Hong Kong: Japanese stocks soared Monday as the dollar reached a four-month high against the yen, but most other Asian markets were hit by worries about the impact of Donald Trump’s presidency on global trade.
Equities around the world have seen volatile trading since the tycoon’s shock election win, with his pledge of big-spending measures and tax cuts leading to predictions of a surge in inflation and higher borrowing costs.
The prospect of better and safer returns in the US has also led to an exodus from emerging markets and currencies, while the Mexican peso is also struggling owing to concerns about Trump’s warning he will tear up a key trade deal.
Tokyo’s Nikkei ended up 1.7%, with exporters rallying on the back of the weakened yen. The dollar was at 107.61 yen, its highest mark since July.
“The Federal Reserve now face the conundrum of rising inflation expectations,” Chris Weston, chief market strategist in Melbourne at IG Ltd, said, according to Bloomberg News.
“What we saw last week was a genuine change in the thought process of many money managers, with some feeling we need to be prepared for inflation, while many others have been truly sceptical of the moves and note that while markets are firmly in the ‘hope’ phase there are great execution risks.”
Japanese investors were also lifted by news the economy grew more than expected in the third quarter as exports offset slack consumer spending.

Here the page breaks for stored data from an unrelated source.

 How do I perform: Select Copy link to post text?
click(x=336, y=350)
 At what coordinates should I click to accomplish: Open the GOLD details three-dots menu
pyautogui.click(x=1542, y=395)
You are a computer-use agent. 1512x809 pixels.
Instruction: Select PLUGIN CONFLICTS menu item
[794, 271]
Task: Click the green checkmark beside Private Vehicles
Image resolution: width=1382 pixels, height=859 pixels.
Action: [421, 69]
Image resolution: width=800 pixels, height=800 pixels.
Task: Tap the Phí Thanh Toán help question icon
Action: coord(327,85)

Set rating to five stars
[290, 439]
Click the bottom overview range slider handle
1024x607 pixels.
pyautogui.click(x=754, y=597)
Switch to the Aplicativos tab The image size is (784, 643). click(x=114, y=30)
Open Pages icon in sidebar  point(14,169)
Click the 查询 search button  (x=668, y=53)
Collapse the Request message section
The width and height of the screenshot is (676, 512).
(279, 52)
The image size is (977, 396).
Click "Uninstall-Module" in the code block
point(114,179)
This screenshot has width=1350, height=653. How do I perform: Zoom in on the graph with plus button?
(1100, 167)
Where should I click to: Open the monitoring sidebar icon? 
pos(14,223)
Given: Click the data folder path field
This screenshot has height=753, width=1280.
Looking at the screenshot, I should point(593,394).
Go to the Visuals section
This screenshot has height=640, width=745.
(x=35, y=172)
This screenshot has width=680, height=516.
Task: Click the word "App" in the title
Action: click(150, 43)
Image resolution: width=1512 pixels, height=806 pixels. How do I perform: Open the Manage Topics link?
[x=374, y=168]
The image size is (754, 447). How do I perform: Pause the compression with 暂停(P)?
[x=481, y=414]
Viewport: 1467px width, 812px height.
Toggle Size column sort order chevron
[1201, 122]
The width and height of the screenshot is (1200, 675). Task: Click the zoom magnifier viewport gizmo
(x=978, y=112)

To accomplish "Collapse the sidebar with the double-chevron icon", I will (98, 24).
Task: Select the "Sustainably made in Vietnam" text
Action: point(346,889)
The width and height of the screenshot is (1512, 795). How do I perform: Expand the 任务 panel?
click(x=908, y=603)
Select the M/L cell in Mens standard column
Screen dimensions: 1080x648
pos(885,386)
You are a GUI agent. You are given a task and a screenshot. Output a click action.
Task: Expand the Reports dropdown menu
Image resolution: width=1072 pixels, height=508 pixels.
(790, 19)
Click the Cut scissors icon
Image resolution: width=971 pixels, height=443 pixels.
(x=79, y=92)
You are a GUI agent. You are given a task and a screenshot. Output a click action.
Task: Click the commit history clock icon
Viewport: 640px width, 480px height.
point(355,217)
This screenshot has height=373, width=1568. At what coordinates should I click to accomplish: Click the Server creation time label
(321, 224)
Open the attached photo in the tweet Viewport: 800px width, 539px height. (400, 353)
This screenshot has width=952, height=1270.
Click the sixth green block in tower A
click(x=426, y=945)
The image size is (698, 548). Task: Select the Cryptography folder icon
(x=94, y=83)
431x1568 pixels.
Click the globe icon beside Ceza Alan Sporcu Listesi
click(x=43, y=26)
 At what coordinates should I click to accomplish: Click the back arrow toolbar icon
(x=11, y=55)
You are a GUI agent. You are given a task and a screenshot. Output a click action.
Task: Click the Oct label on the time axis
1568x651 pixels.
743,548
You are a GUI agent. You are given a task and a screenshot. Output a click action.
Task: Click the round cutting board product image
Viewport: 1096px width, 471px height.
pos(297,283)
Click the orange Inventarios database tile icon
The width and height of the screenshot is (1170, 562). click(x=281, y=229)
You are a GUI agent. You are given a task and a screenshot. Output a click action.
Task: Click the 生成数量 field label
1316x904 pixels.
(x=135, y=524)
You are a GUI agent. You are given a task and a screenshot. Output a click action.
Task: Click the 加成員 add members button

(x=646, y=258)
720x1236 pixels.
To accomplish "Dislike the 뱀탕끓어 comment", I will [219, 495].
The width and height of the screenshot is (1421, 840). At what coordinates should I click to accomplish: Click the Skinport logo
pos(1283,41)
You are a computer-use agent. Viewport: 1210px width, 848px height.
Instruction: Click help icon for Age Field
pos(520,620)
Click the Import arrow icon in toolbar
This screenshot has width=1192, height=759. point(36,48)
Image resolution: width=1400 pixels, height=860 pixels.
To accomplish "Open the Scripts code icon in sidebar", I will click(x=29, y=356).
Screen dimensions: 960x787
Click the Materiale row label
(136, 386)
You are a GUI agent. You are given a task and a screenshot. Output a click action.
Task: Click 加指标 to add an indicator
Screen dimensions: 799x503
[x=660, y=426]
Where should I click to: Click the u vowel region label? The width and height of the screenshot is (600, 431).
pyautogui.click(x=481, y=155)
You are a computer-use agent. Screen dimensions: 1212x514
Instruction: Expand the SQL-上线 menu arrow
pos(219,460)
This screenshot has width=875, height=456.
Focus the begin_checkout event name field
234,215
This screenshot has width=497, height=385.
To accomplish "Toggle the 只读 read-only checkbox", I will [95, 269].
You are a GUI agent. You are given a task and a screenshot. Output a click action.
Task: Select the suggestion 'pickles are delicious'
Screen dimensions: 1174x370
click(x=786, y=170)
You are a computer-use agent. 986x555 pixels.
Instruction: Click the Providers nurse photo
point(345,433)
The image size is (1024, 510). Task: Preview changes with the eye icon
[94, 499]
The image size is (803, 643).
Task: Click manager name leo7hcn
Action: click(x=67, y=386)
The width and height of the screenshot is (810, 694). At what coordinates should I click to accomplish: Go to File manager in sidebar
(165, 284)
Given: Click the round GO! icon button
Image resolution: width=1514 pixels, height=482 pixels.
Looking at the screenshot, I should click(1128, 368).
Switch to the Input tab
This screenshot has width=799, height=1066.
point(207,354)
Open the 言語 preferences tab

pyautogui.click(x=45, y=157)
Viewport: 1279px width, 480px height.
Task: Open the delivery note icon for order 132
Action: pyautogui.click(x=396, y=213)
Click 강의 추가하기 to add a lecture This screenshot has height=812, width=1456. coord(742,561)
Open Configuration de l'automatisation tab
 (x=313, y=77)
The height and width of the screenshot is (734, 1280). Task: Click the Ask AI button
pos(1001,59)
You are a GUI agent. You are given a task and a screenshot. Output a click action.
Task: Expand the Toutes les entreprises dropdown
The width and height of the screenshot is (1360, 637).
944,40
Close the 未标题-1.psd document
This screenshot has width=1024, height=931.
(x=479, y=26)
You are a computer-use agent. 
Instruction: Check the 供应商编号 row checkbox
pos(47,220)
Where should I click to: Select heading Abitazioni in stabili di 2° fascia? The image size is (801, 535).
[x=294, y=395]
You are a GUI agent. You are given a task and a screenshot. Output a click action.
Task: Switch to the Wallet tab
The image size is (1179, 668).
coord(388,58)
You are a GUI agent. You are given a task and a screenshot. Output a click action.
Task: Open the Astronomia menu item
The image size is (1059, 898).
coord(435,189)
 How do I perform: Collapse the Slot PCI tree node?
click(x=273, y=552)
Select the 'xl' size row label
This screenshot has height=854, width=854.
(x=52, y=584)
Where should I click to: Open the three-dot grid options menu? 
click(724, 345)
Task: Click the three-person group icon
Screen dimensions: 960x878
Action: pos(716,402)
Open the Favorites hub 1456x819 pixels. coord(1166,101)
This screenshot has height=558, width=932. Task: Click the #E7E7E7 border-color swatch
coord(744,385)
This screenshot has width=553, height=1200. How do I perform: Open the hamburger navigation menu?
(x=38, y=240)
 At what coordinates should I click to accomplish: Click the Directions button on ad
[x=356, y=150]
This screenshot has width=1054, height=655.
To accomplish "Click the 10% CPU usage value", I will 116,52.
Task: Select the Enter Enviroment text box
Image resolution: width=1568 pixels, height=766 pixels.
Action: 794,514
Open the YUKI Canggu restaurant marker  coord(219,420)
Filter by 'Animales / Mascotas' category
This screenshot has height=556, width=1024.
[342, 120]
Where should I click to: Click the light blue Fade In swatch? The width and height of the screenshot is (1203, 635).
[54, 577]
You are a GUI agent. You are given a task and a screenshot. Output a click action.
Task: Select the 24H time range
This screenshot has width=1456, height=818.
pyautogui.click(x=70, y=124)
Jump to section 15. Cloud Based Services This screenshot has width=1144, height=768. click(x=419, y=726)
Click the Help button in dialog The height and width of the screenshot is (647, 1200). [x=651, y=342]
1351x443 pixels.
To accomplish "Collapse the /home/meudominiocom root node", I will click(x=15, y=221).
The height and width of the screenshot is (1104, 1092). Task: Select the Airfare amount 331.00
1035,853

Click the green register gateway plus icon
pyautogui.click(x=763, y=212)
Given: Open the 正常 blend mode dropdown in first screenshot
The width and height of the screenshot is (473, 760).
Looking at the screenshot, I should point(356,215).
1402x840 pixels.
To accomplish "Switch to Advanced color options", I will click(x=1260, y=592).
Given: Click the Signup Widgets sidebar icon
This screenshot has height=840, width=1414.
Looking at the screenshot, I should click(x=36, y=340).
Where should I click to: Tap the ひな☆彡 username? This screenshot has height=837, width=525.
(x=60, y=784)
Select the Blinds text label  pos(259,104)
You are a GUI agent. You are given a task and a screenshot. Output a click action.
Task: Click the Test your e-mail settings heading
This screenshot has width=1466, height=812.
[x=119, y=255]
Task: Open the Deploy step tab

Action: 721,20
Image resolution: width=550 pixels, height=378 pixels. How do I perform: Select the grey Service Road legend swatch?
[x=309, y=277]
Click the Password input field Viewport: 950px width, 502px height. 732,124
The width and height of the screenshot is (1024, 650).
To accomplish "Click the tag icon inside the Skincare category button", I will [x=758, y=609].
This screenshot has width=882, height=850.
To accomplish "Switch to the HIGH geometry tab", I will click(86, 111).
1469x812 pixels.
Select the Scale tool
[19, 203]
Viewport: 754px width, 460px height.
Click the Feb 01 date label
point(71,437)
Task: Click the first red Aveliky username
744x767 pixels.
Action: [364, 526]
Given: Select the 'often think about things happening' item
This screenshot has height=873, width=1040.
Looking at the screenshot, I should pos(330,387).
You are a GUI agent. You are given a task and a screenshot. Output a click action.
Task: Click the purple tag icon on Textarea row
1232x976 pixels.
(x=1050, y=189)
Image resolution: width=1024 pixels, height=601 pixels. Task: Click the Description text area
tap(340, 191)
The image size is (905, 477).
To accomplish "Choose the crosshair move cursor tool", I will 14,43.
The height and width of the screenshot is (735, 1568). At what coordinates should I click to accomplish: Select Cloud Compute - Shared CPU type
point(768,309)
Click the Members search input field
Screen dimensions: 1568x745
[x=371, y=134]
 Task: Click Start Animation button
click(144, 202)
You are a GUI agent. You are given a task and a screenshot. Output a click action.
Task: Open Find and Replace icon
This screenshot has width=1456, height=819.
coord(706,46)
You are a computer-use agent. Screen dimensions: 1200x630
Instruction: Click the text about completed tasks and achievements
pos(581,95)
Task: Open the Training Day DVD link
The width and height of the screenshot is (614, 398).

Wellington gained 0.5% as a deadly earthquake in New Zealand’s south island boosted construction firms on expectations of a rebuilding programme.
Shanghai put on 0.5% despite data showing below-forecast retail sales and industrial output for October.
However, Hong Kong sank 1.4%, extending a heavy loss on Friday, while Seoul and Sydney each shed 0.5% and Singapore fell 0.9%.
Manila dived 1.5% and Jakarta was 1.8% lower, with dealers concerned Trump’s protectionist rhetoric could see him throwing up tariffs.
The prospect of higher US interest rates battered higher-yielding currencies last week and on Monday South Korea’s won was down 0.6%, the Philippine peso fell 0.5% and the Thai baht lost 0.1%.
“Asian currencies continue (to come) under almost universal pressure in the aftermath of Donald Trump’s victory in the US presidential elections as traders bet that an isolationist and protectionist presidency could harm the region,” Greg McKenna, chief market strategist at CFD and FX provider AxiTrader, said.
The dollar was also at record highs against the Mexican peso. The peso and Mexico’s stock market have been hurt by fears Trump will follow through on campaign pledges to renegotiate the North American Free Trade Agreement, as well as pressure the country to pay billions of dollars for a giant border wall.
Oil prices remained under pressure after Opec said last week it pumped a record amount of the commodity in October, while dealers are worried the producers’ cartel will not be able to implement an earlier agreement to cut output.
In early European trade London and Paris each added 0.9% and Frankfurt put on 0.8%.